-- WHAT IS NEEDED --
Return all of the data exactly as written, without the pictures.

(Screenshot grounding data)
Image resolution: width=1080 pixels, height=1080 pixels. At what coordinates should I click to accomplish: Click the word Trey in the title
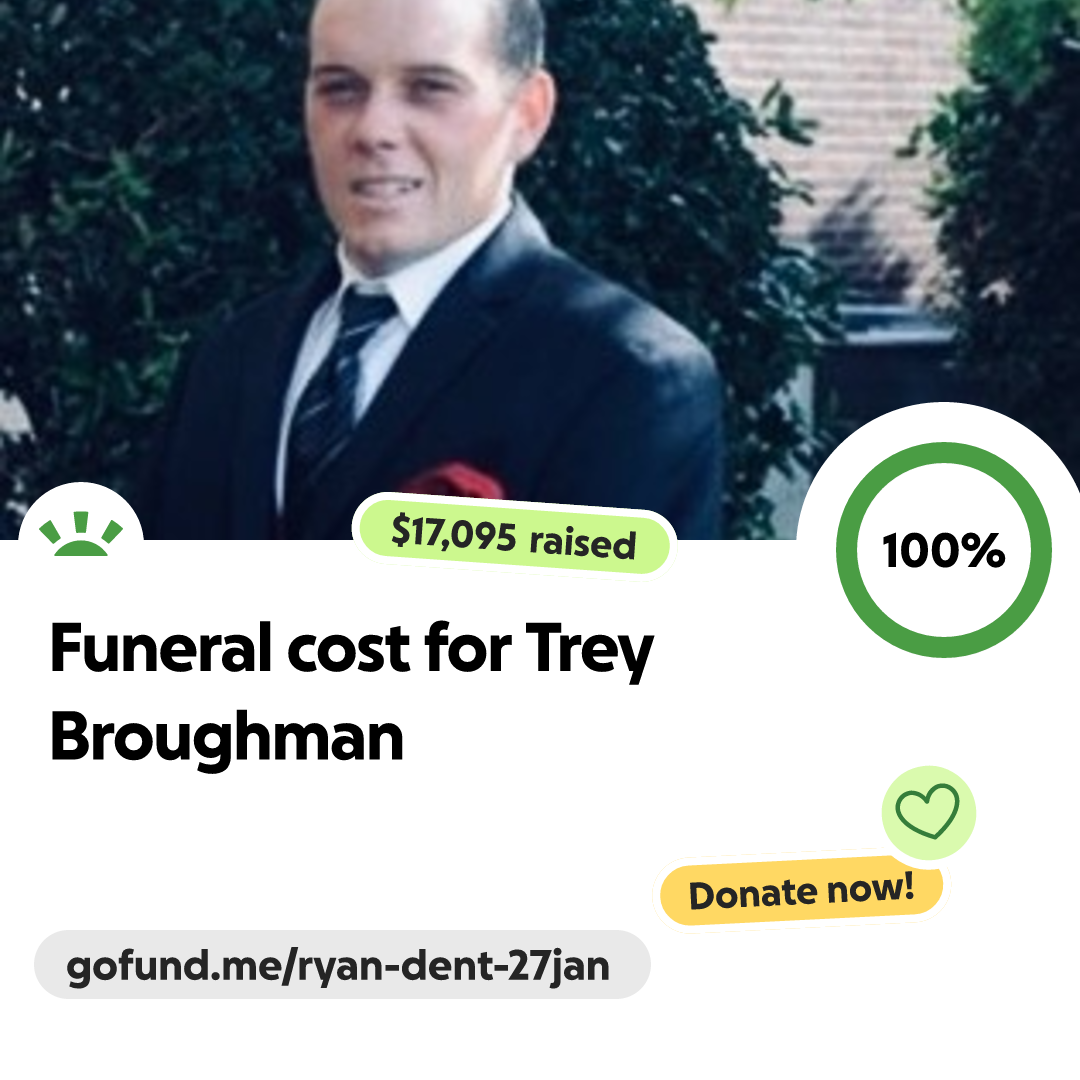tap(590, 651)
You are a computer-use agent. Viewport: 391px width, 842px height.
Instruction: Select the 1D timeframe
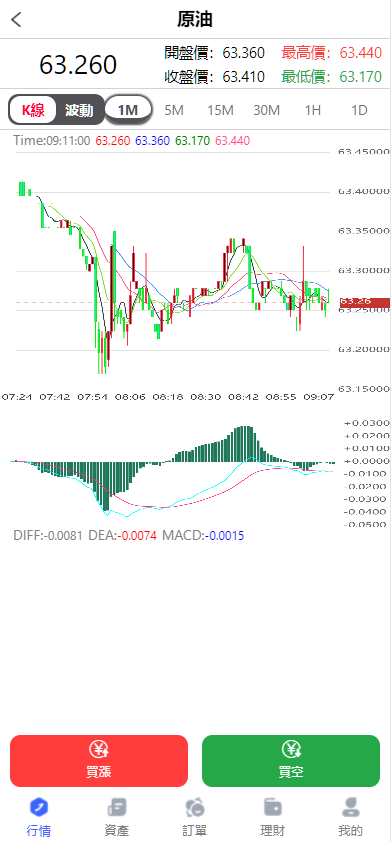[359, 111]
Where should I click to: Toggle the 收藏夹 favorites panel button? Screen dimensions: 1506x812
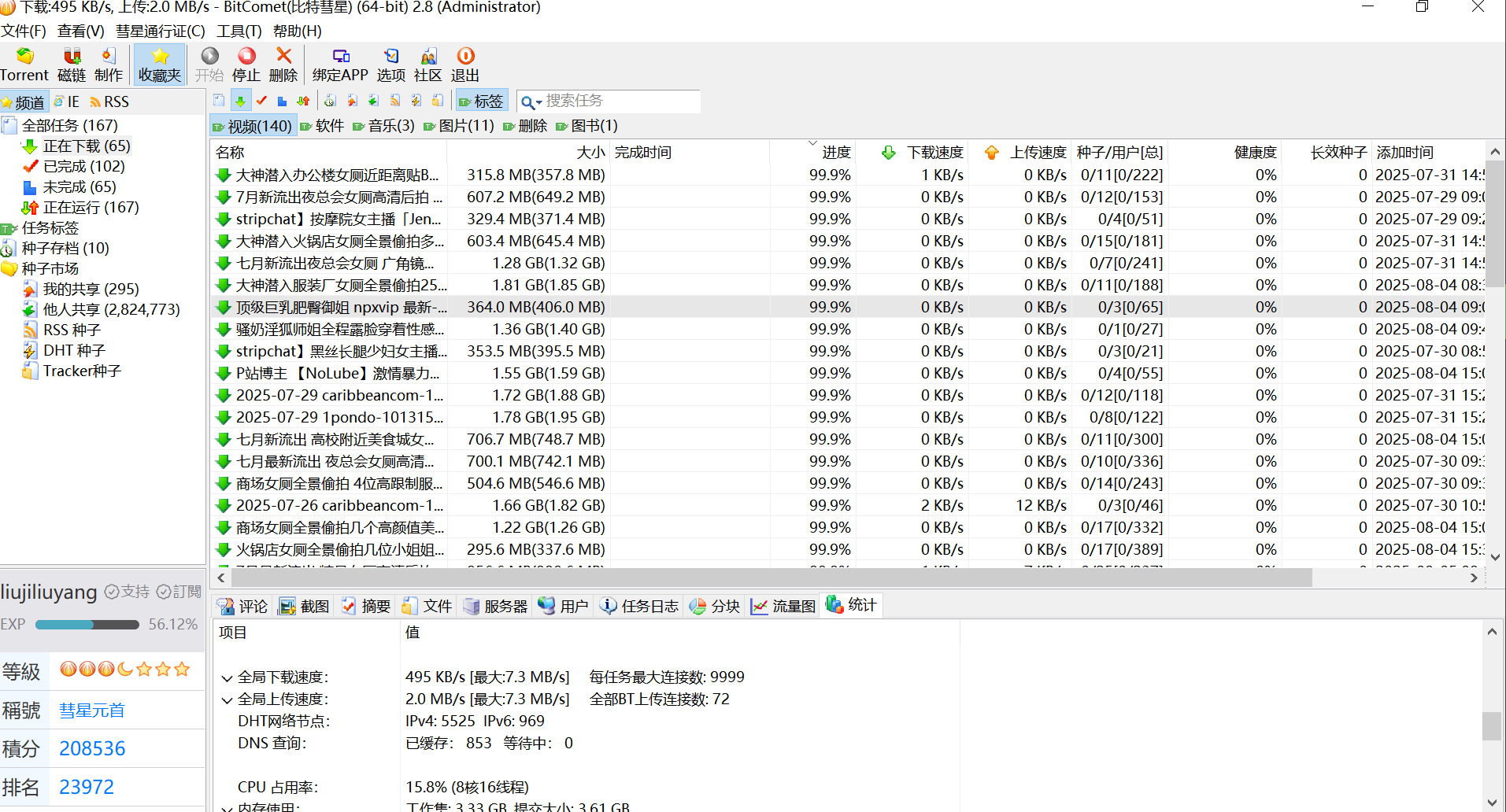point(160,65)
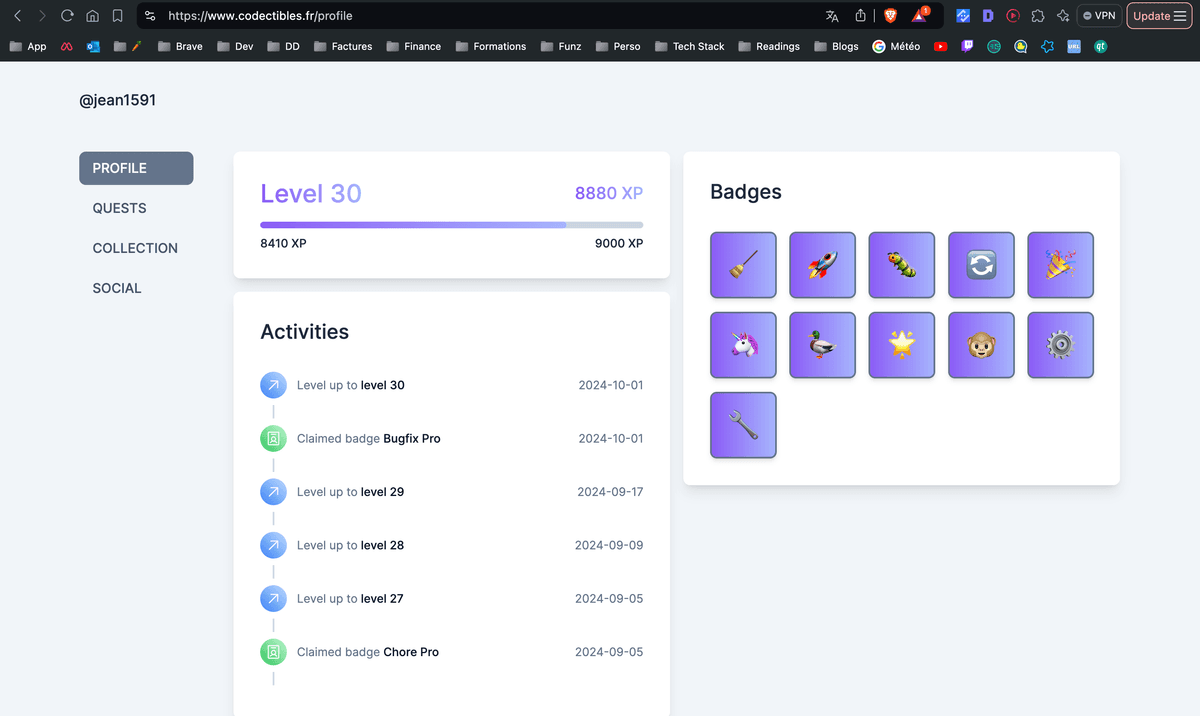Click the fork badge
Image resolution: width=1200 pixels, height=716 pixels.
743,425
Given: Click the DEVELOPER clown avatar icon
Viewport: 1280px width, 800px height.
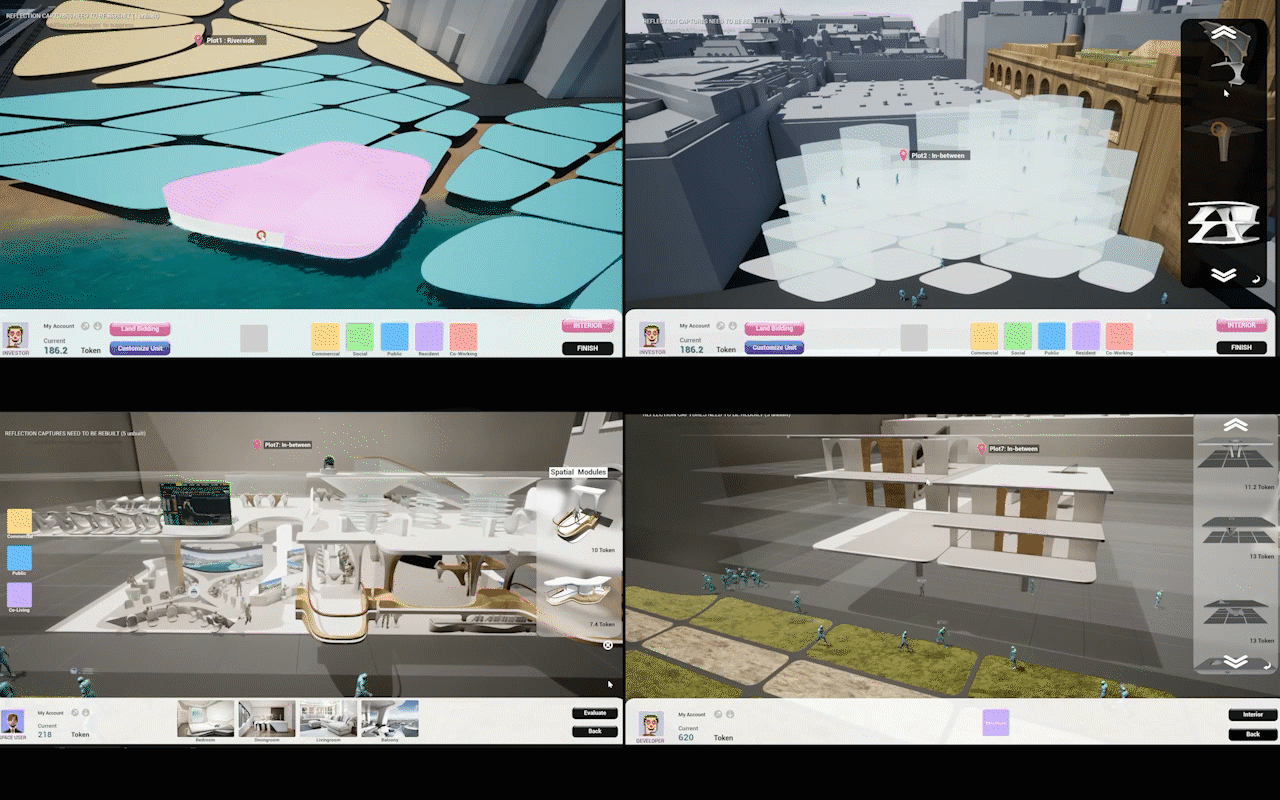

-- WRITTEN SOLUTION --
Image resolution: width=1080 pixels, height=1080 pixels. At what coordinates should I click to accomplish: Click the word Trey in the title
tap(590, 651)
You are a computer-use agent. Viewport: 391px width, 842px height.
Instruction: Select the 1D timeframe
[359, 111]
Where should I click to: Toggle the 收藏夹 favorites panel button? Screen dimensions: 1506x812
point(160,65)
Click the fork badge
Image resolution: width=1200 pixels, height=716 pixels.
743,425
Given: Click the DEVELOPER clown avatar icon
Viewport: 1280px width, 800px height.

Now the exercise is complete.